En Hongrie, l’élection du 12 avril 2026 a marqué un tournant inédit dans l’histoire européenne. Péter Magyar, candidat pro-européen, a remporté une victoire historique après seize années de gouvernance de Viktor Orbán. Toutefois, avant même que les électeurs ne se rendent aux bureaux de vote, la Commission européenne avait déclenché pour la première fois un mécanisme de réponse rapide (RRS) du Digital Services Act (DSA), en pleine campagne électorale nationale.

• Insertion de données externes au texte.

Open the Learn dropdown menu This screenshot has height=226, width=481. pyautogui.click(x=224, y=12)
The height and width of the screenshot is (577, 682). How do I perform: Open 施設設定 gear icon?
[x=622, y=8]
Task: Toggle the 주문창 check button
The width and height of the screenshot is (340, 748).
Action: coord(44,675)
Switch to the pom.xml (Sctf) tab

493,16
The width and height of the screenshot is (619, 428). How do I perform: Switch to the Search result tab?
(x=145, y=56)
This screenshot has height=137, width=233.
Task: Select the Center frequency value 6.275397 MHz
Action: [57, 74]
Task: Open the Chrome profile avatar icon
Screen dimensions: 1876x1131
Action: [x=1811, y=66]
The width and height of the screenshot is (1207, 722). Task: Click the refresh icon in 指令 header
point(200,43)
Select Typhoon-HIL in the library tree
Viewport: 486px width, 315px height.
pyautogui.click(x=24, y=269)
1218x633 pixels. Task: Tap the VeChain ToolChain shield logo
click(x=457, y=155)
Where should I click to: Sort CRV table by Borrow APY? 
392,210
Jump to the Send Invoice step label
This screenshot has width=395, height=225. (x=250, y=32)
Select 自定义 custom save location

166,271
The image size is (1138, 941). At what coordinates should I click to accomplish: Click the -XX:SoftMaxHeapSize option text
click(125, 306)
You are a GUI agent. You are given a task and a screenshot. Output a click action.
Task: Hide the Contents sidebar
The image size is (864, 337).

Ce dispositif, conçu pour réagir à des risques de désinformation, a transformé les élections en test d’une ingérence juridique européenne sans précédent. L’activation du RRS, annoncée le 16 mars 2026, s’appuyait sur un code de bonnes pratiques contre la désinformation signé par quarante-quatre entités, dont des plateformes comme Meta et TikTok, ainsi que des organisations progressistes. Ces mesures ont été appliquées en temps réel sur les comptes politiques, affectant spécifiquement les partis conservateurs.
Selon les rapports indépendants, le système a entraîné une réduction significative de visibilité pour les comptes de Viktor Orbán et ses alliés sur Facebook, tandis que le parti souverainiste Mi Hazánk a vu son profil bloqué durant toute la campagne. L’asymétrie d’accès aux réseaux sociaux a été soulignée comme un facteur clé dans l’écart croissant entre les résultats des deux partis en concurrence.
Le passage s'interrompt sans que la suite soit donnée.